WHAT THE TASK ASKS:
Each entry is to be retyped exactly as it stands.

DATA FOR REVIEW:
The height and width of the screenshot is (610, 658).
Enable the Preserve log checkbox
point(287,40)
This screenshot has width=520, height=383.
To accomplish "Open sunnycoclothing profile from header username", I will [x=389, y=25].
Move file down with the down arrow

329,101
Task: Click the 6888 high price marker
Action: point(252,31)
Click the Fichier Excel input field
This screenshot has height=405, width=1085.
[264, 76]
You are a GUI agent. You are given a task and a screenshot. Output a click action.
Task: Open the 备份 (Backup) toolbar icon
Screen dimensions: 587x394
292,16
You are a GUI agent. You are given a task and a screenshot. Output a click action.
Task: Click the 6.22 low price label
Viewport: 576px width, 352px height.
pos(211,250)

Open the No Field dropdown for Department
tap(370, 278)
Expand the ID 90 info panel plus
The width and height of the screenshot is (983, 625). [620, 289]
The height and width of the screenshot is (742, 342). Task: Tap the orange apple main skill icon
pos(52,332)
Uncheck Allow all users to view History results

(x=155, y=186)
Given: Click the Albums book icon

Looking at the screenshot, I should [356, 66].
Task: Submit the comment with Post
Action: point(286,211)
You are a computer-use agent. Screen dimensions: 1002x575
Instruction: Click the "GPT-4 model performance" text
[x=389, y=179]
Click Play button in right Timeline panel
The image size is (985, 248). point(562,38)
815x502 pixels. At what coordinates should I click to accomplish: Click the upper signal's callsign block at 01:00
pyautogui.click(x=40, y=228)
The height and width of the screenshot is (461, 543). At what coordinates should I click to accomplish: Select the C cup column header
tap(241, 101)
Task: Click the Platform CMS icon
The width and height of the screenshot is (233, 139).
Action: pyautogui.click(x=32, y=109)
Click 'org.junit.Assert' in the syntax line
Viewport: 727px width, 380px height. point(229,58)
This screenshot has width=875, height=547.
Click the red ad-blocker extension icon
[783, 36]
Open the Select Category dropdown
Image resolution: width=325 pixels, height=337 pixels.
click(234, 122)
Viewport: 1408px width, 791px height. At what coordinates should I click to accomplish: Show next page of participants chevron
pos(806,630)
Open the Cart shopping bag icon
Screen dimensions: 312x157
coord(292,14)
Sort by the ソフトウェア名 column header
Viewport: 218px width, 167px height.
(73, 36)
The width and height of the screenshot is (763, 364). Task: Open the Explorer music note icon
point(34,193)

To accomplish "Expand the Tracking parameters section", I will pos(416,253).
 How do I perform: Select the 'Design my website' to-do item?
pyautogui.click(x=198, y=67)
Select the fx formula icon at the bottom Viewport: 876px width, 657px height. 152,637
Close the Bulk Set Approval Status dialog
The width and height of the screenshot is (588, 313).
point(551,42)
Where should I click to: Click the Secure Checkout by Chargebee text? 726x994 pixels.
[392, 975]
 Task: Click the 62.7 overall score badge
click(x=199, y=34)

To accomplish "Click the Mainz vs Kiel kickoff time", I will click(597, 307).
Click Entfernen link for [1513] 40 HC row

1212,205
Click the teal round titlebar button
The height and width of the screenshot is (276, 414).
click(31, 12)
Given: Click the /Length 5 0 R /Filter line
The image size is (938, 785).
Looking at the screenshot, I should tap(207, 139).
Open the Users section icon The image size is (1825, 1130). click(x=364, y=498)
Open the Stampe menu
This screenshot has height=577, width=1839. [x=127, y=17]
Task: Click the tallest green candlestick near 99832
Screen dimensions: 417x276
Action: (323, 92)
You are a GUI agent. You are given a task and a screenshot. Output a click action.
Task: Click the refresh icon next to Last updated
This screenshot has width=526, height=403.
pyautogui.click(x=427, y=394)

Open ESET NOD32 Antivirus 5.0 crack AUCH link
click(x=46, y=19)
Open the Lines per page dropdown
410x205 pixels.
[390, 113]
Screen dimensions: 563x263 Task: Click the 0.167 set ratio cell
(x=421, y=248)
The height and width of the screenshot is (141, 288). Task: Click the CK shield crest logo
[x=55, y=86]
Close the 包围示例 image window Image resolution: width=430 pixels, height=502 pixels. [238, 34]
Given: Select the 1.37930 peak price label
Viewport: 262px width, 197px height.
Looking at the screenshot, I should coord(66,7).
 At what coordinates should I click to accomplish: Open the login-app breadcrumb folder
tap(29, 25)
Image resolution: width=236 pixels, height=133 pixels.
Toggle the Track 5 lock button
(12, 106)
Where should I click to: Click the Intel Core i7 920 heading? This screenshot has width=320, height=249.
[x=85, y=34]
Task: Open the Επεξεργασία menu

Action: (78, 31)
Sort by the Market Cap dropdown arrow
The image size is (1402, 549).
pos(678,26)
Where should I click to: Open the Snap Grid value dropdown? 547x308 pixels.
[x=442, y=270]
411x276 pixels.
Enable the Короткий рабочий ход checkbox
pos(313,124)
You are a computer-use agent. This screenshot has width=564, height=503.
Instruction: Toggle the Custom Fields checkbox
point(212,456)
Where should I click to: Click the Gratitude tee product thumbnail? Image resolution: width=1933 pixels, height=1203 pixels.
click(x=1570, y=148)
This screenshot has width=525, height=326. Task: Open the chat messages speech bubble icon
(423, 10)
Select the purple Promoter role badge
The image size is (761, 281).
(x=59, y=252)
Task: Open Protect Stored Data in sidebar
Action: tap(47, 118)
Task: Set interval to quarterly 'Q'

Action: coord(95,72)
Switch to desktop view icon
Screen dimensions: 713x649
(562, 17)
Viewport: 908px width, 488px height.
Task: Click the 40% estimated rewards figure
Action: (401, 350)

TASK ANSWER:
The height and width of the screenshot is (610, 658).
Enable the Preserve log checkbox
point(287,40)
This screenshot has width=520, height=383.
To accomplish "Open sunnycoclothing profile from header username", I will [x=389, y=25].
Move file down with the down arrow

329,101
Task: Click the 6888 high price marker
Action: point(252,31)
Click the Fichier Excel input field
This screenshot has height=405, width=1085.
[264, 76]
You are a GUI agent. You are given a task and a screenshot. Output a click action.
Task: Open the 备份 (Backup) toolbar icon
Screen dimensions: 587x394
292,16
You are a GUI agent. You are given a task and a screenshot. Output a click action.
Task: Click the 6.22 low price label
Viewport: 576px width, 352px height.
pos(211,250)

Open the No Field dropdown for Department
tap(370, 278)
Expand the ID 90 info panel plus
The width and height of the screenshot is (983, 625). [620, 289]
The height and width of the screenshot is (742, 342). Task: Tap the orange apple main skill icon
pos(52,332)
Uncheck Allow all users to view History results

(x=155, y=186)
Given: Click the Albums book icon

Looking at the screenshot, I should [356, 66].
Task: Submit the comment with Post
Action: point(286,211)
You are a computer-use agent. Screen dimensions: 1002x575
Instruction: Click the "GPT-4 model performance" text
[x=389, y=179]
Click Play button in right Timeline panel
The image size is (985, 248). point(562,38)
815x502 pixels. At what coordinates should I click to accomplish: Click the upper signal's callsign block at 01:00
pyautogui.click(x=40, y=228)
The height and width of the screenshot is (461, 543). At what coordinates should I click to accomplish: Select the C cup column header
tap(241, 101)
Task: Click the Platform CMS icon
The width and height of the screenshot is (233, 139).
Action: pyautogui.click(x=32, y=109)
Click 'org.junit.Assert' in the syntax line
Viewport: 727px width, 380px height. point(229,58)
This screenshot has width=875, height=547.
Click the red ad-blocker extension icon
[783, 36]
Open the Select Category dropdown
Image resolution: width=325 pixels, height=337 pixels.
click(234, 122)
Viewport: 1408px width, 791px height. At what coordinates should I click to accomplish: Show next page of participants chevron
pos(806,630)
Open the Cart shopping bag icon
Screen dimensions: 312x157
coord(292,14)
Sort by the ソフトウェア名 column header
Viewport: 218px width, 167px height.
(73, 36)
The width and height of the screenshot is (763, 364). Task: Open the Explorer music note icon
point(34,193)

To accomplish "Expand the Tracking parameters section", I will pos(416,253).
 How do I perform: Select the 'Design my website' to-do item?
pyautogui.click(x=198, y=67)
Select the fx formula icon at the bottom Viewport: 876px width, 657px height. 152,637
Close the Bulk Set Approval Status dialog
The width and height of the screenshot is (588, 313).
point(551,42)
Where should I click to: Click the Secure Checkout by Chargebee text? 726x994 pixels.
[392, 975]
 Task: Click the 62.7 overall score badge
click(x=199, y=34)

To accomplish "Click the Mainz vs Kiel kickoff time", I will click(597, 307).
Click Entfernen link for [1513] 40 HC row

1212,205
Click the teal round titlebar button
The height and width of the screenshot is (276, 414).
click(31, 12)
Given: Click the /Length 5 0 R /Filter line
The image size is (938, 785).
Looking at the screenshot, I should tap(207, 139).
Open the Users section icon The image size is (1825, 1130). click(x=364, y=498)
Open the Stampe menu
This screenshot has height=577, width=1839. [x=127, y=17]
Task: Click the tallest green candlestick near 99832
Screen dimensions: 417x276
Action: (323, 92)
You are a GUI agent. You are given a task and a screenshot. Output a click action.
Task: Click the refresh icon next to Last updated
This screenshot has width=526, height=403.
pyautogui.click(x=427, y=394)

Open ESET NOD32 Antivirus 5.0 crack AUCH link
click(x=46, y=19)
Open the Lines per page dropdown
410x205 pixels.
[390, 113]
Screen dimensions: 563x263 Task: Click the 0.167 set ratio cell
(x=421, y=248)
The height and width of the screenshot is (141, 288). Task: Click the CK shield crest logo
[x=55, y=86]
Close the 包围示例 image window Image resolution: width=430 pixels, height=502 pixels. [238, 34]
Given: Select the 1.37930 peak price label
Viewport: 262px width, 197px height.
Looking at the screenshot, I should coord(66,7).
 At what coordinates should I click to accomplish: Open the login-app breadcrumb folder
tap(29, 25)
Image resolution: width=236 pixels, height=133 pixels.
Toggle the Track 5 lock button
(12, 106)
Where should I click to: Click the Intel Core i7 920 heading? This screenshot has width=320, height=249.
[x=85, y=34]
Task: Open the Επεξεργασία menu

Action: (78, 31)
Sort by the Market Cap dropdown arrow
The image size is (1402, 549).
pos(678,26)
Where should I click to: Open the Snap Grid value dropdown? 547x308 pixels.
[x=442, y=270]
411x276 pixels.
Enable the Короткий рабочий ход checkbox
pos(313,124)
You are a computer-use agent. This screenshot has width=564, height=503.
Instruction: Toggle the Custom Fields checkbox
point(212,456)
Where should I click to: Click the Gratitude tee product thumbnail? Image resolution: width=1933 pixels, height=1203 pixels.
click(x=1570, y=148)
This screenshot has width=525, height=326. Task: Open the chat messages speech bubble icon
(423, 10)
Select the purple Promoter role badge
The image size is (761, 281).
(x=59, y=252)
Task: Open Protect Stored Data in sidebar
Action: tap(47, 118)
Task: Set interval to quarterly 'Q'

Action: coord(95,72)
Switch to desktop view icon
Screen dimensions: 713x649
(562, 17)
Viewport: 908px width, 488px height.
Task: Click the 40% estimated rewards figure
Action: (401, 350)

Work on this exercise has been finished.